Research Article| Volume 29, ISSUE 3, P235-238, December 2003

Sudden upper airway obstruction in patients with hereditary angioedema


      Hereditary angioedema (HAE) is clinically characterized by recurrent and self-limiting skin, intestinal, and life-threatening laryngeal edema. This study describes the age at which laryngeal edema first occurred, the time between onset and full development, and the effectiveness of therapy and prophylaxis in 123 HAE patients. 61 (49.7%) patients experienced a total of 596 laryngeal edema episodes. The ratio of laryngeal edema episodes to skin swellings and abdominal pain attacks was approximately 1:70:54 in patients who had laryngeal edema. The mean (SD) age at the first laryngeal edema was 26.2 (15.3) years. Nearly 80% of the laryngeal edemas occurred between age 11 and 45. The mean interval between onset and maximum development of laryngeal edema was 8.3 hours.
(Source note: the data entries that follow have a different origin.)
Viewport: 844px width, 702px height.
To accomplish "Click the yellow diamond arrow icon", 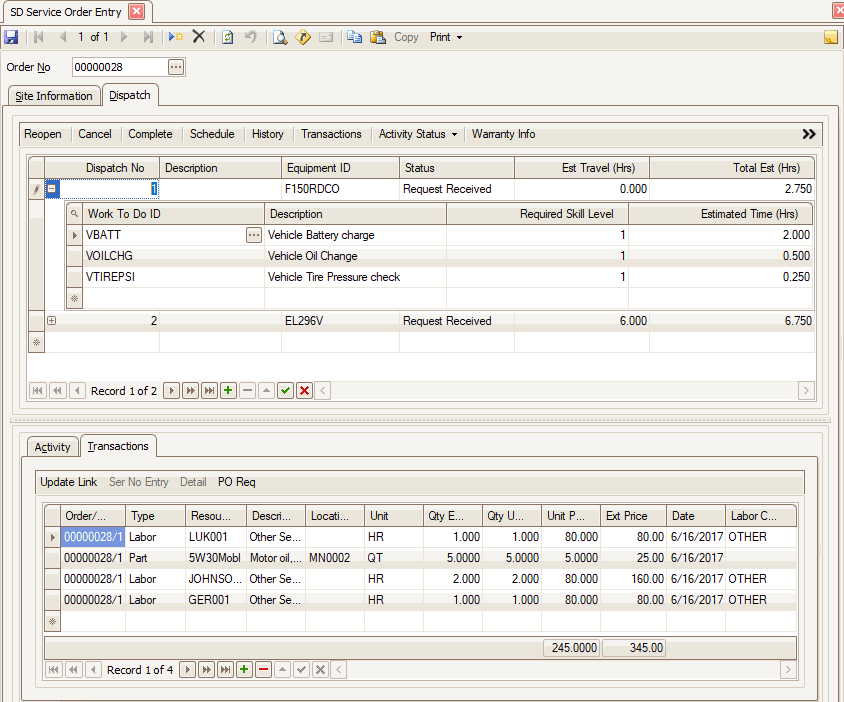I will click(303, 37).
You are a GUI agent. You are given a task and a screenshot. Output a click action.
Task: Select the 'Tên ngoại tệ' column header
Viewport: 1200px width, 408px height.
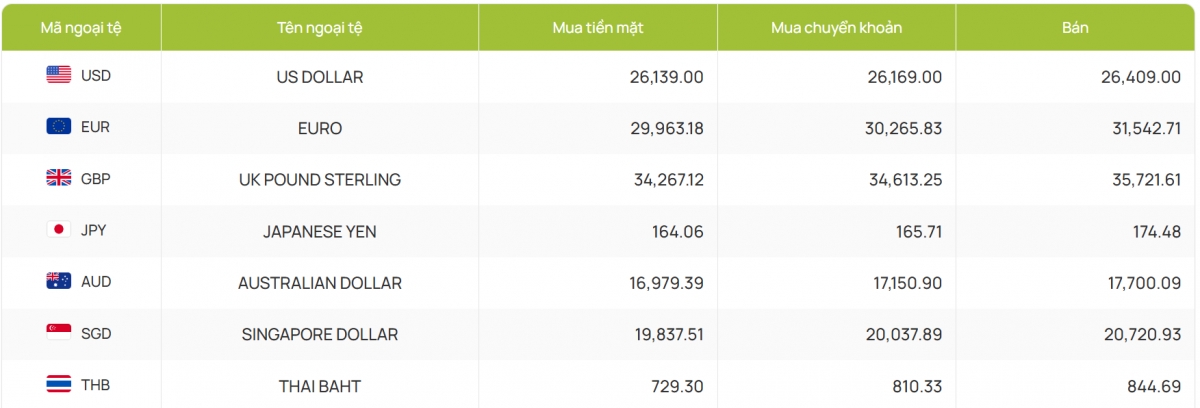click(319, 28)
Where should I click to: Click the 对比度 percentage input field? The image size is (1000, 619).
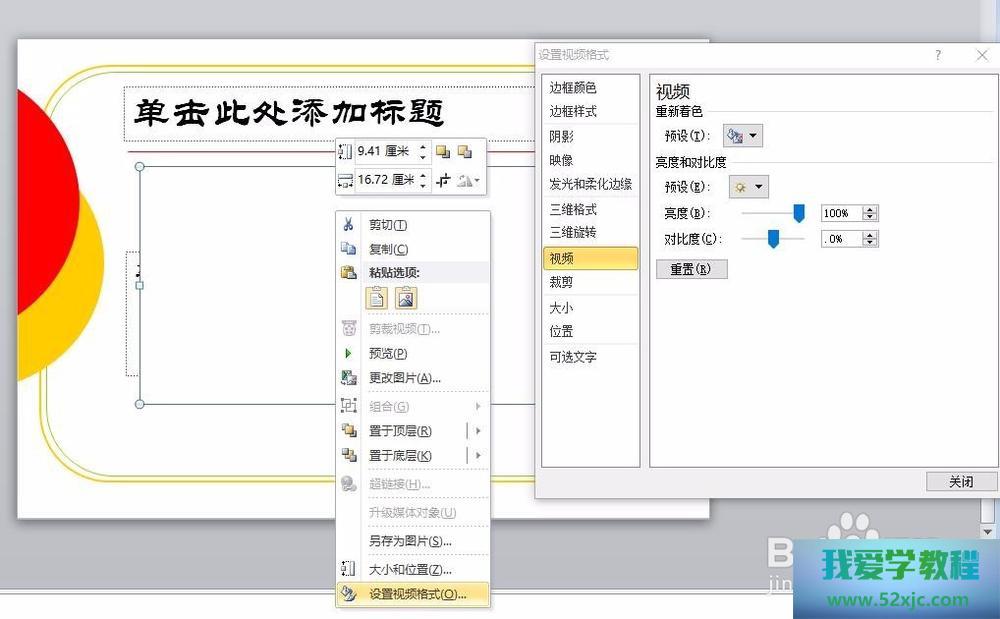coord(840,239)
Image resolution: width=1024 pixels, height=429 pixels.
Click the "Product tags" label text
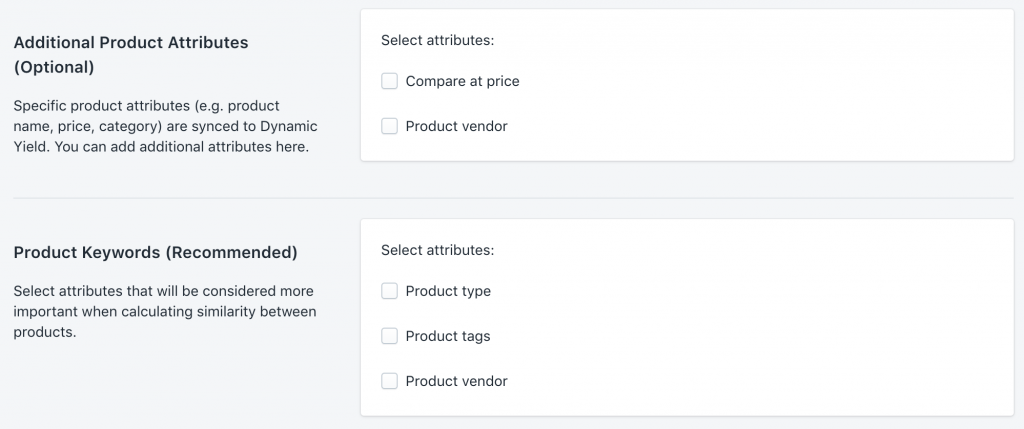[x=448, y=336]
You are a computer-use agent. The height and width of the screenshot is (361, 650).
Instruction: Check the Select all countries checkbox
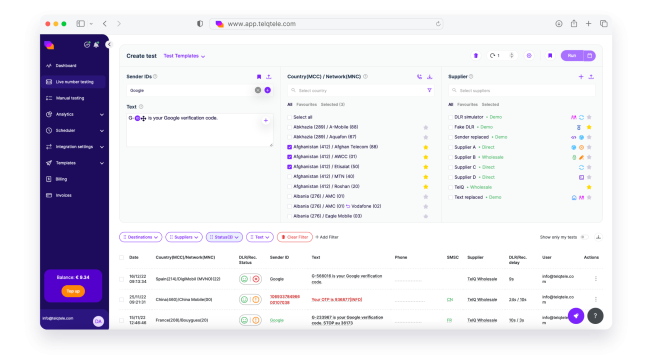coord(289,117)
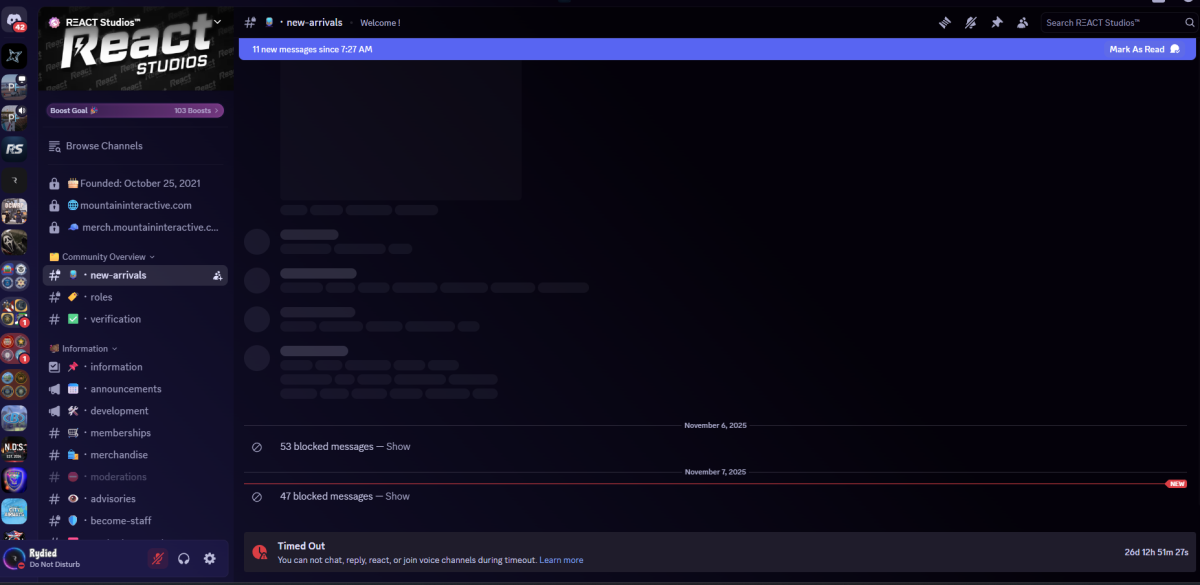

A total of 354 laryngeal edemas cleared spontaneously without treatment and 208 laryngeal edemas were successfully treated with C1 inhibitor concentrate. Despite long-term prophylactic treatment with danazol, 6 patients developed subsequent laryngeal edemas. Laryngeal edema may occur at any age, although young adults are at greatest risk. In adults, the interval between onset of symptoms and acute risk of asphyxiation is usually long enough to allow for use of appropriate emergency procedures. It is essential to instruct patients and their relatives about the first signs of laryngeal edemas and the necessary procedures to follow.